Text Data Management and Analysis – Zhai and Massung
Search is not applied magic, though it is certainly applied mathematics. The standard textbooks on the science and application of information retrieval date back to the period from 2008 to 2012. Over the last decade the extent of the research into information retrieval optimisation has been very significant, even if this is not obvious to users of search applications. In addition the boundary between ‘enterprise search’ and ‘text analytics’ has become increasingly blurred, to the benefit of all concerned. The problem with the standard textbooks is that the extent to which they bridge the chasm between information retrieval and search is limited, with very few examples of how the underlying mathematics translates to real life.

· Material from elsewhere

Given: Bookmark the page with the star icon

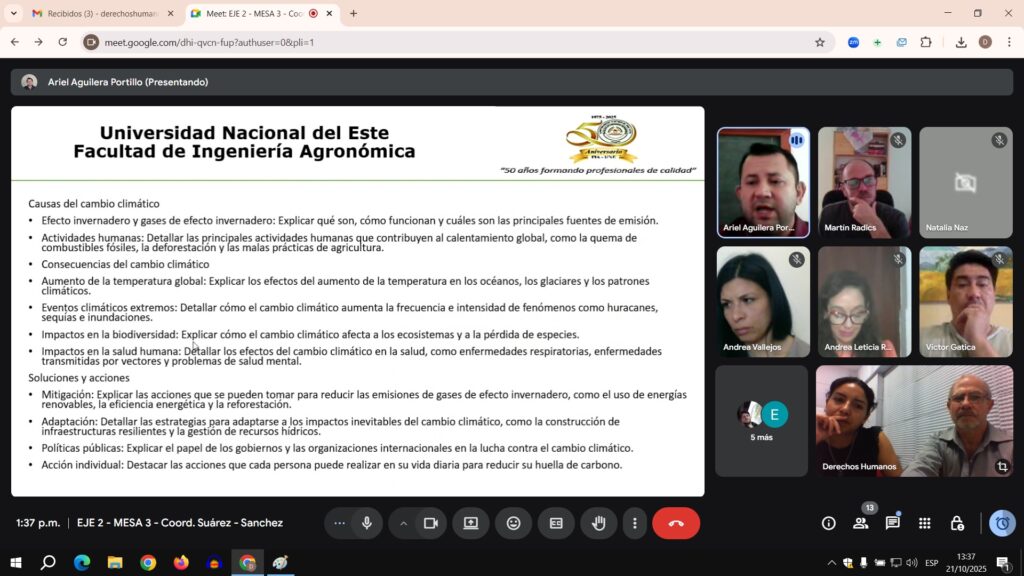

The chasm has now been bridged very successfully by Professor ChengXiang Zhai and his student Sean Massung at the University of Illinois at Urbana-Champaign in Text Data Management and Analysis, which is published by Morgan & Claypool for the Association for Computing Machinery (ACM). In effect this 500 page book is the printed version of MOOC courses in text retrieval and text mining that were first offered in 2015. The benefit of these antecedents is in the clarity of the text in both the writing and the layout. The tagline text is ‘A practical introduction to information retrieval and text mining’ and the content certainly matches the marketing. The book is divided into four parts.
- Overview, with some of the core principles needed to understand subsequent chapters
- Seven chapters on text data access
- Eight chapters on text mining
- A short section on unified text data management and analysis
It is not possible to get away without some applied mathematics but where this is required the presentation is clear enough for readers without a grounding in the mathematics of probability and computational linguistics to follow the issues being presented. As the authors note this book is much wider in scope than earlier books, covering topics such as probabilistic topic modelling and also showing clearly the intersection between not only search and text mining but also the integrated analysis of textual and non-textual data. In addition there is a companion toolkit, MeTA, which implements many of the techniques presented in the book and is also integrated into the exercises at the end of each chapter. The toolkit has been widely used by students on the MOOC course so clearly is a robust application. The book is available in both print and e-book formats. The benefit of the e-book version is the internal linking to references and to diagrams but you will probably find the printed version easier to browse through. The book has an excellent index.
This book has been published at a time when the speed of convergence between search and text analytics is increasing very rapidly. Don’t be put off by the exercises – the book will be certainly be of value to students on computer science courses and on more advanced degrees in information retrieval. My experience suggests that many IT managers with responsibility for enterprise search certainly have a background in computer science but never had the opportunity to get into the level of detail needed to fully understand how search and text mining applications achieve apparent magic. This book will be of considerable benefit to them. It will also provide support to open source search developers who have the coding skills to work with Lucene, Solr and Elastic but may not have a full grasp of the underlying science of text analysis. It is certainly not the case that all search and text mining applications work the same way! Readers of this book will begin to understand that ‘search’ is actually a set of components, that each of the approaches selected by vendors (and open source developers) has benefits and challenges and that getting the best out of any search application takes more than just playing design games with the user interface.